Accepted for/Published in: Interactive Journal of Medical Research
Date Submitted: Nov 26, 2023
Date Accepted: Jan 23, 2025
Policy Spotlight Effects on Critical Time-Sensitive Diseases: A Nationwide Retrospective Cohort Study of Taiwan's Categorization of Hospital Emergency Capability Policy
ABSTRACT
Background:
Taiwan's implementation of the Categorization of Hospital Emergency Capability (CHEC) policy in 2009 aimed to enhance the quality of emergent care for Critical Time-Sensitive Diseases (CTSD), using time-based quality monitoring indicators.
Objective:
To investigate the effects of the CHEC policy on CTSDs and explore its possible unintended consequences.
Methods:
Using data from Taiwan's 2005 Longitudinal Health Insurance Database, this nationwide observational study examines the impact of the CHEC policy, implemented in 2009, on acute conditions and intensive care. We focused on acute ischemic stroke (AIS), ST-segment elevation myocardial infarction (STEMI), septic shock, and major trauma. While AIS and STEMI had established guidelines and time-based quality surveillance under CHEC policy, septic shock and major trauma did not. Given that guidelines for major trauma were still in development, it served as the reference group. Adherence to diagnostic and treatment guidelines was our process quality measure, whereas medical utilization, rates of upward transfer, and mortality were outcome indicators. We evaluated the impact of the CHEC intervention on each outcome, including overall, within individual diseases, and analysis of between-disease differences in change from baseline to capture group-by-disease interaction effects by difference-in-differences estimation.
Results:
In our cohort of 9,923 cases, refined through 1:1 propensity score matching, 56% were male, mostly older adults. The CHEC policy significantly reduced medical orders and major diagnostic indicators, yet diagnostic fees notably increased. This led to a decrease in mortality rates, ultimately lowering overall medical expenses.
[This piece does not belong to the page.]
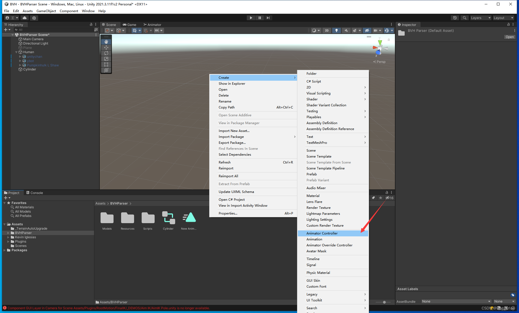This screenshot has height=313, width=519.
Task: Switch to the Console tab
Action: point(35,193)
Septic shock cases showed marked reductions in both primary diagnosis indicators and medical orders. In contrast, primary treatment indicators for AIS and STEMI rose, supporting the hypothesis of a health policy spotlight effect.
Conclusions:
This study highlights the CHEC policy's dual effects on reducing costs and enhancing patient outcomes. We observed a health policy spotlight effect, which led to a disproportionate improvement in guideline adherence and process quality for CTSDs that have time-based surveillance indicators.